Vulnerabilidade reconhecida
O procurador da República Gabriel Dalla Favera de Oliveira destaca que a Convenção de Minamata sobre Mercúrio, firmada pelo Brasil em 2013, reconhece as vulnerabilidades particulares dos ecossistemas árticos e das comunidades indígenas, devido à biomagnificação do mercúrio e contaminação de alimentos tradicionais, bem como das preocupações com as comunidades indígenas de forma mais ampla, no que diz respeito aos efeitos do mercúrio.
“A persistência da deliberada omissão do Estado brasileiro em reconhecer e envidar esforços no sentido de prevenir a contaminação e tratar a população contaminada por mercúrio há de refletir, observando-se o alto grau de contaminação do povo indígena Munduruku, não apenas a vulneração dos direitos fundamentais à vida, à saúde e à felicidade, mas igualmente perspectiva etnocida, eis que redundará em relegar o povo Munduruku - e as demais populações afetadas – à própria sorte e assim lhe imputar o ônus de abandonar suas práticas tradicionais – inclusive alimentares - com vistas a garantir a sua subsistência.” - declarou o procurador.

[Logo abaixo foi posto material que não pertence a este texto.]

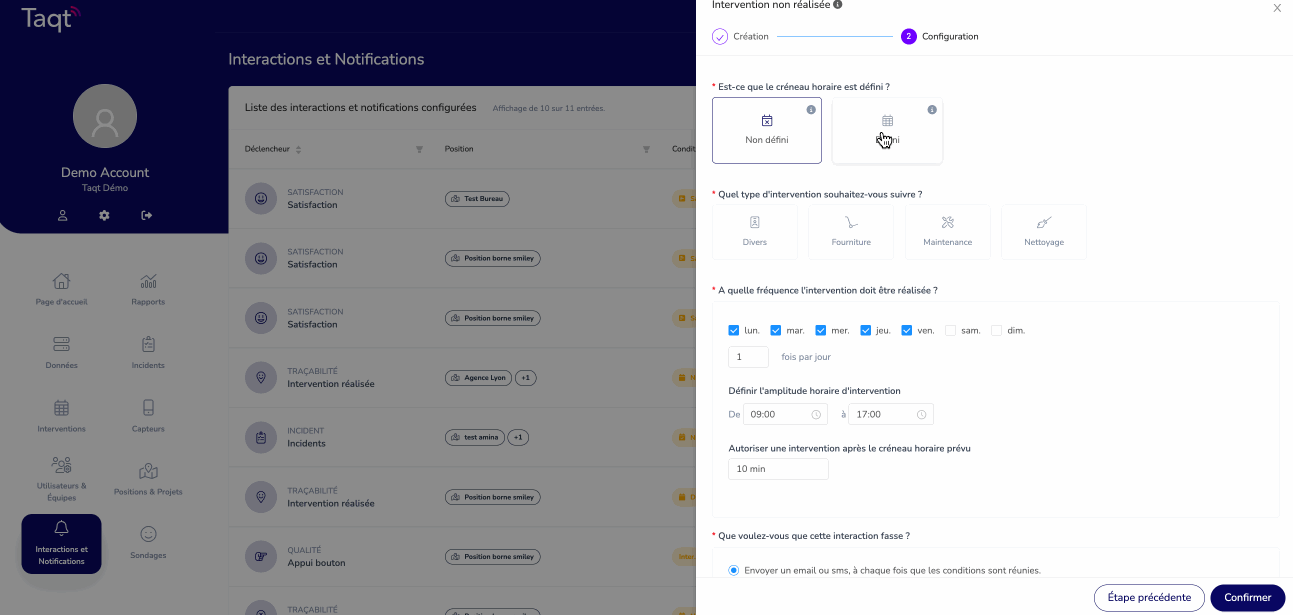Click the fois par jour number field
Screen dimensions: 1293x615
click(x=748, y=357)
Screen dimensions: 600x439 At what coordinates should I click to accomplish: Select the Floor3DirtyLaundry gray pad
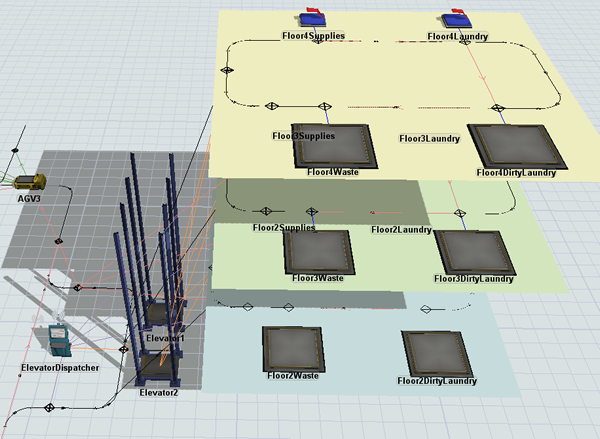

O MPF também recomendou à Secretaria de Vigilância em Saúde que sejam analisadas, pelo menos, as seguintes medidas imprescindíveis à prevenção e tratamento:
· Desenvolvimento de plano de descontinuidade do uso de mercúrio na mineração artesanal de ouro na região;
· Elaboração de Plano de Manejo de Risco para as populações cronicamente expostas ao mercúrio;
· Monitoramento sistemático dos níveis de mercúrio na população Munduruku;
· Monitoramento clínico sistemático de possíveis alterações neurológicas decorrentes dos altos níveis de mercúrio no organismo;
· Criação de programa específico de saúde, que tenha como objetivo reduzir o risco da exposição das mulheres em idade fértil a altos índices de mercúrio no organismo;
· Criação de programa de orientação dietética para minimizar exposição ao mercúrio;
· Criação de espaço de diálogo entre a população Munduruku e as instituições de saúde, para juntos compreender e intervir na proteção da saúde no contexto da problemática do mercúrio;
· Emprego da Força Nacional do Sistema Único de Saúde, com o fim de realizar a testagem compreensiva da população exposta à contaminação por mercúrio e, assim, possibilitar a realização de diagnóstico minimamente concreto da gravidade da exposição.
O MPF estabeleceu o prazo de 30 dias úteis para que a Secretaria de Vigilância em Saúde responda sobre o acatamento da recomendação.